## WRITTEN TASK
Express the lines from the line with "You are a GUI" to the line with "click(x=372, y=271)" as a Markdown table with a Row column for the row number and a Line column for the text, leaving out blank lines. Keep the pictures out of the answer.

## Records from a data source
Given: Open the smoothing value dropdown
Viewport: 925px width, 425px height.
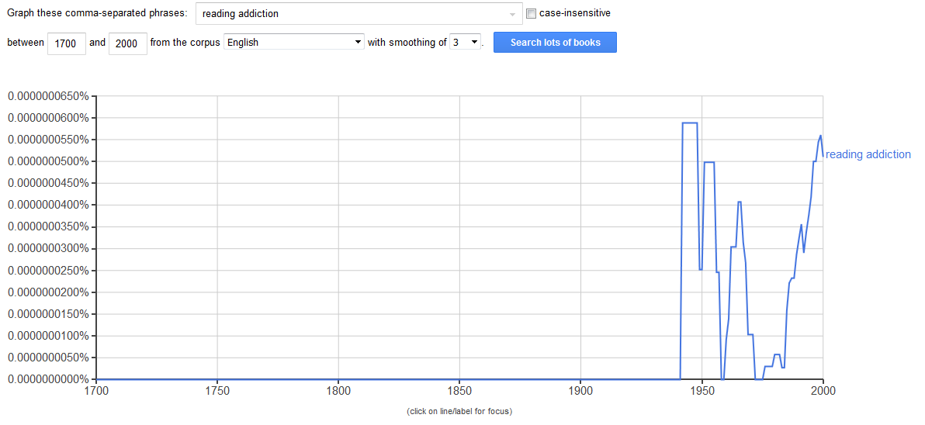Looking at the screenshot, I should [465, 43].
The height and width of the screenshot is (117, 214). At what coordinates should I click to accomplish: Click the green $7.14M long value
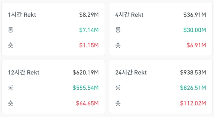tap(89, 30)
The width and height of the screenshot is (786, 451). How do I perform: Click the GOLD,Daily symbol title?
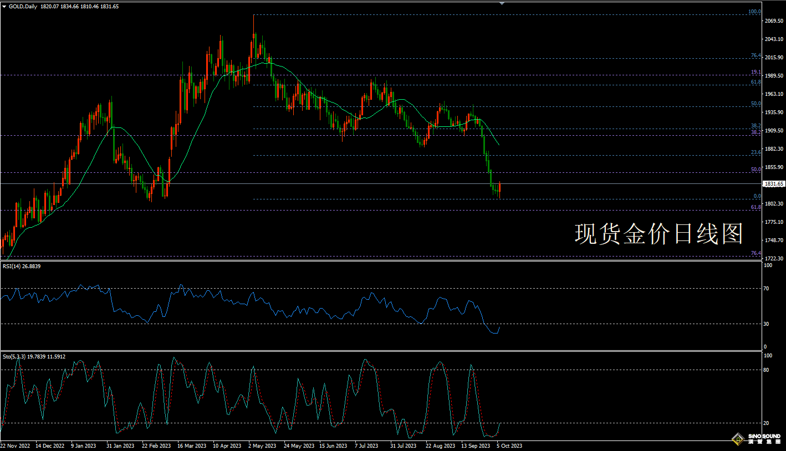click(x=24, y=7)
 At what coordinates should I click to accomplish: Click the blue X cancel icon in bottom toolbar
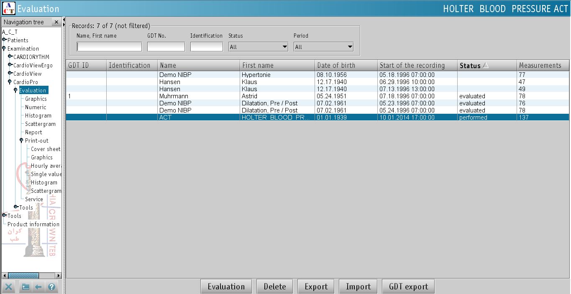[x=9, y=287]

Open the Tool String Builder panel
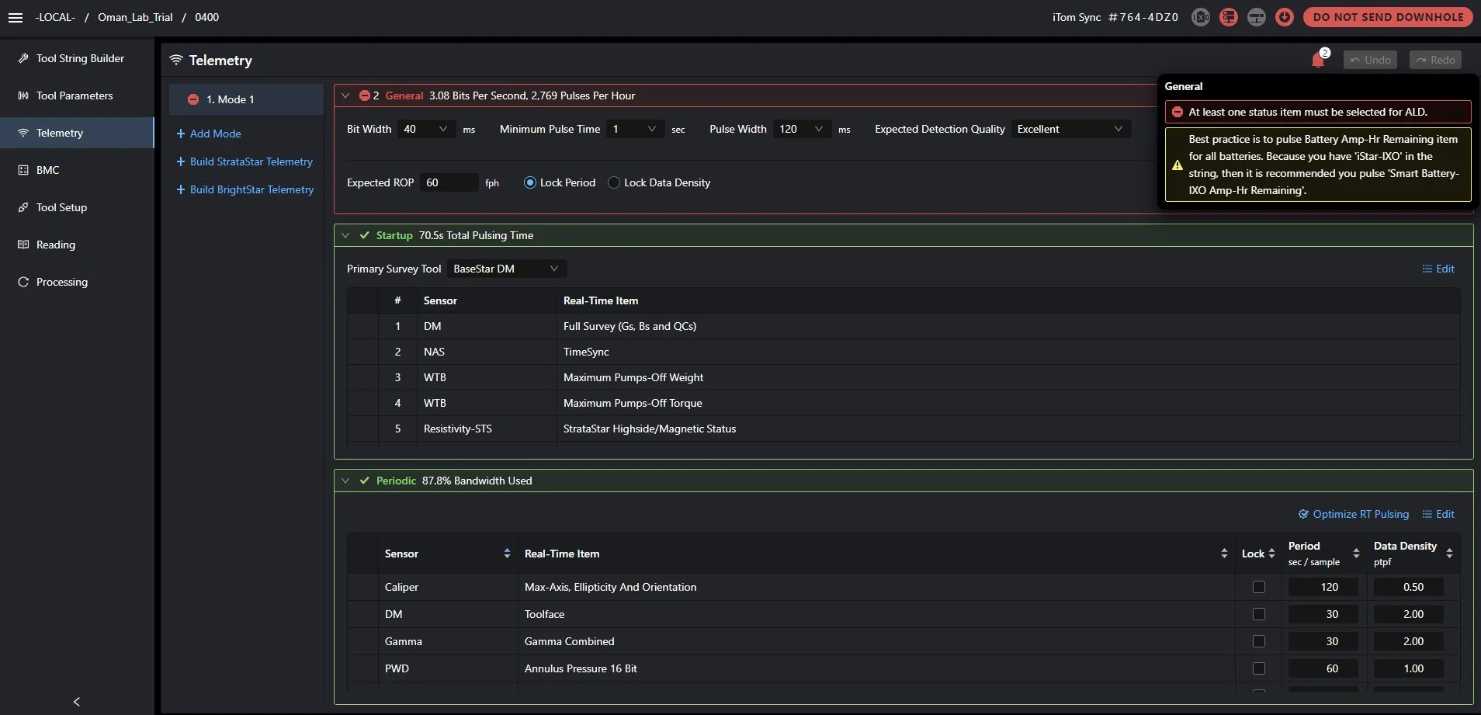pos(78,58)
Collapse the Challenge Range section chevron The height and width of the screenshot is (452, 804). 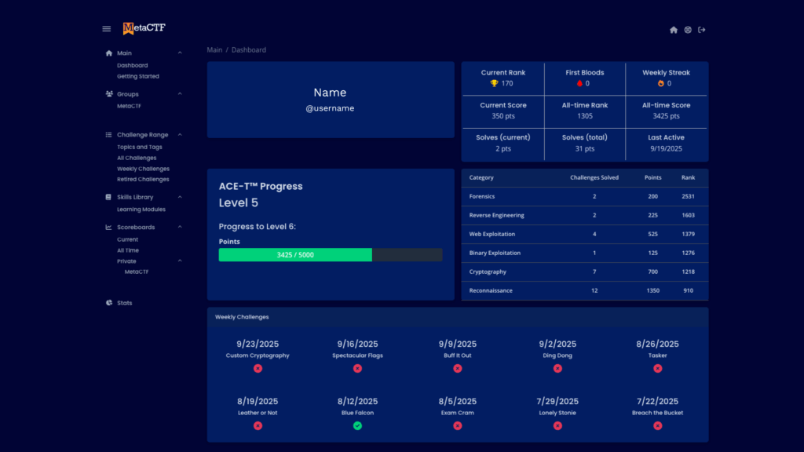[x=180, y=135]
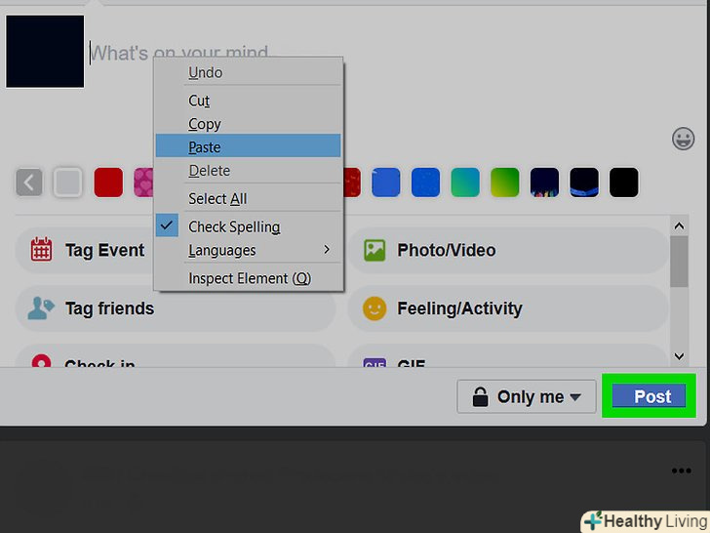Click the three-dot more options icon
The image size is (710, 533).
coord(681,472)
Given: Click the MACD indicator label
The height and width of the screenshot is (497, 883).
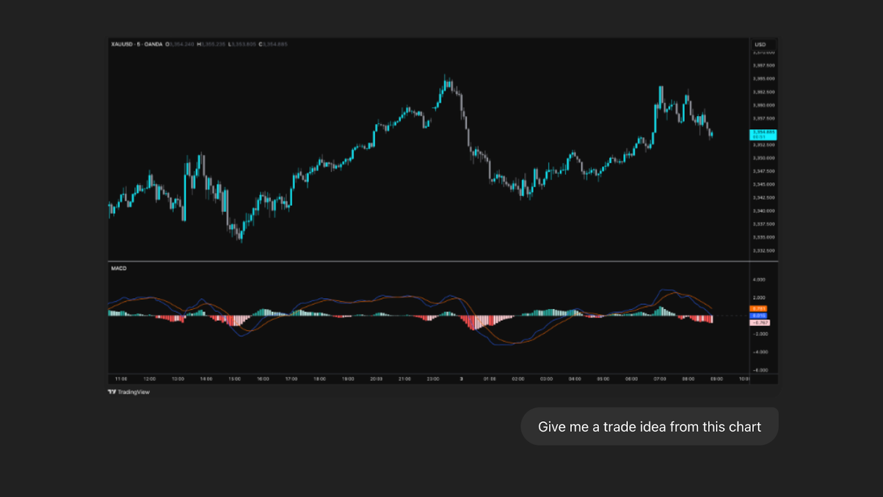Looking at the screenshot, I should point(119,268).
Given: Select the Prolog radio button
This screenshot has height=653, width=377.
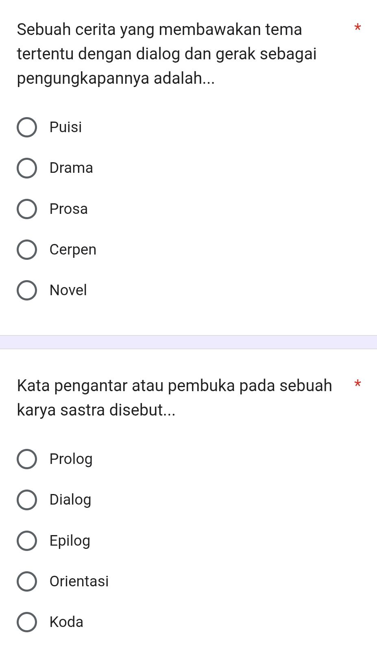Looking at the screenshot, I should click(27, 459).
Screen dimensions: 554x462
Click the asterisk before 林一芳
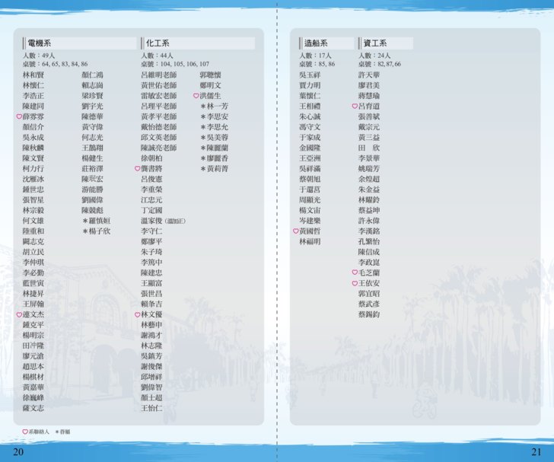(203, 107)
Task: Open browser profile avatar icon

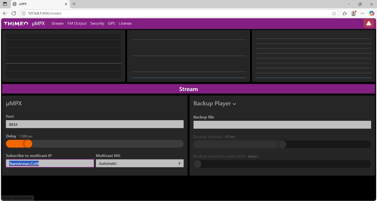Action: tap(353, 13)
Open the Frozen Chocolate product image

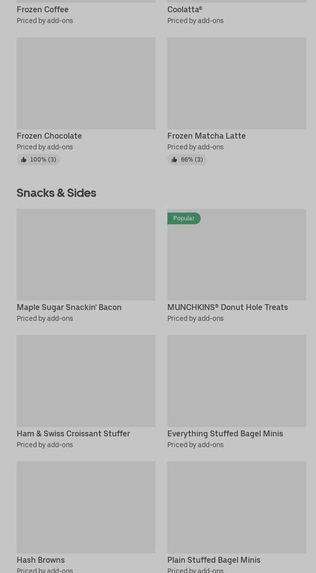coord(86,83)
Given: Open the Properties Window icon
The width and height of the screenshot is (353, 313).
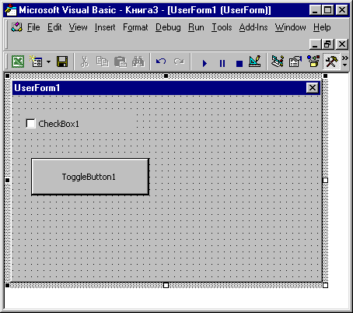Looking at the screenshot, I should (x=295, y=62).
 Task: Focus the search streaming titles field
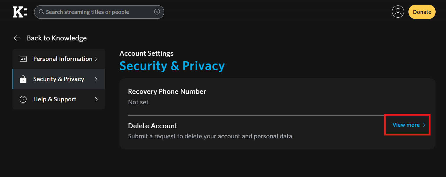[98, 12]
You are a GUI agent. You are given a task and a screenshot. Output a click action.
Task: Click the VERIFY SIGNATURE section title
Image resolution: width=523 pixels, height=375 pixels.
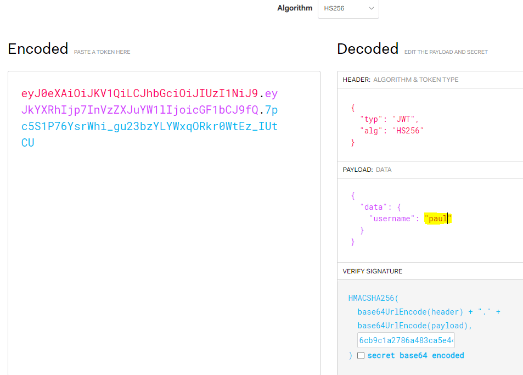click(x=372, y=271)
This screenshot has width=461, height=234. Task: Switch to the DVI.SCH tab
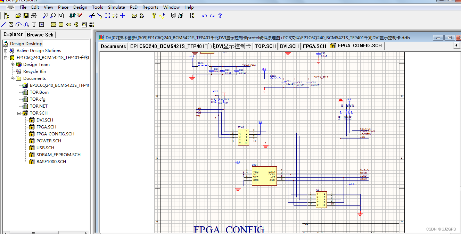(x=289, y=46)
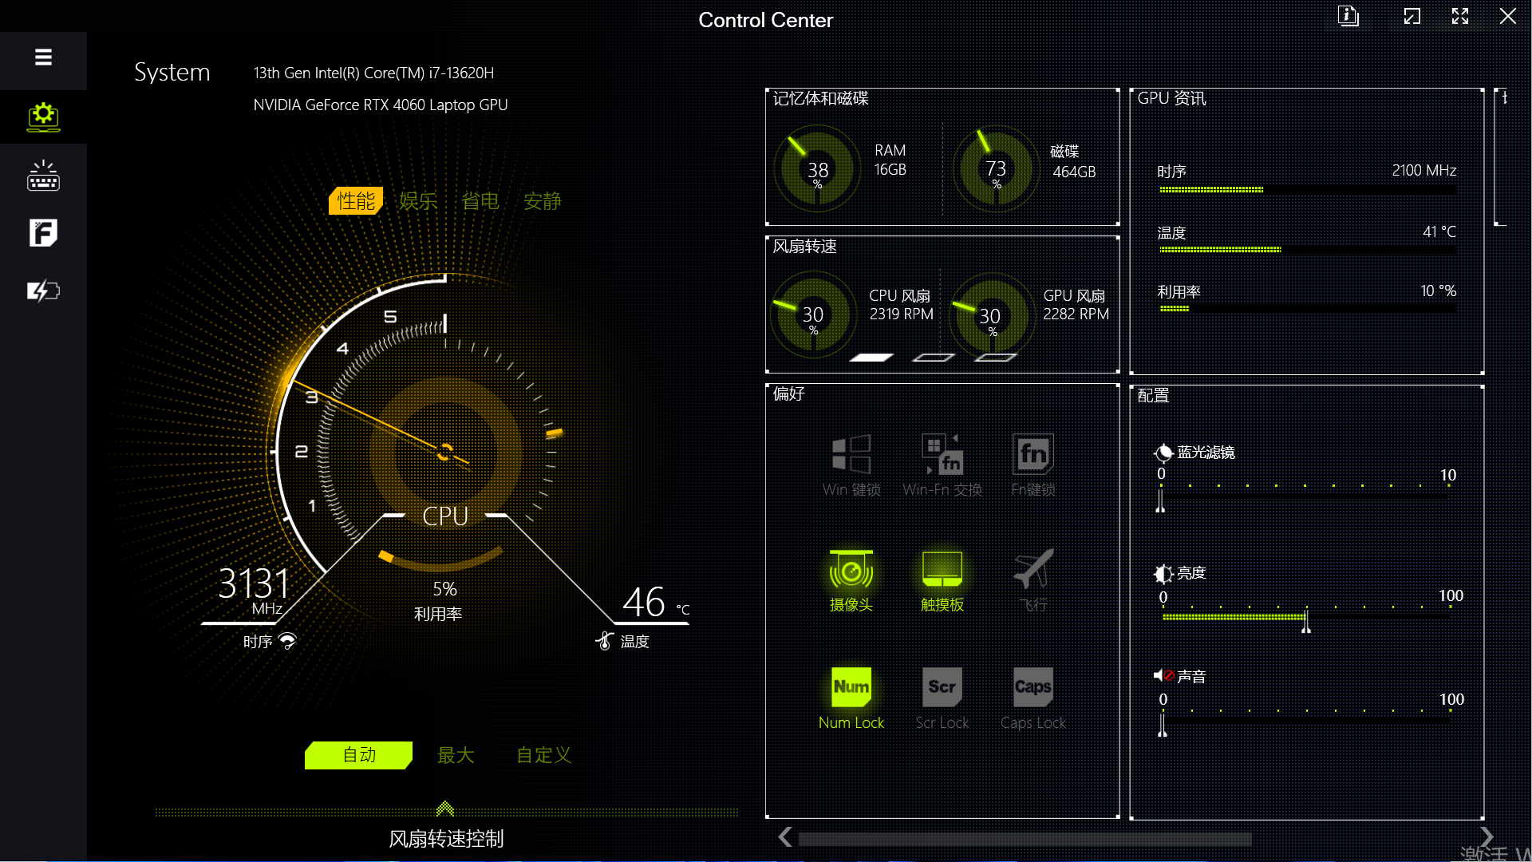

## FULL OUTPUT
| Row | Line |
|---|---|
| 1 | You are a GUI agent. You are given a task and a screenshot. Output a click action. |
| 2 | Task: Click the VERIFY SIGNATURE section title |
| 3 | Image resolution: width=523 pixels, height=375 pixels. |
| 4 | click(x=372, y=271) |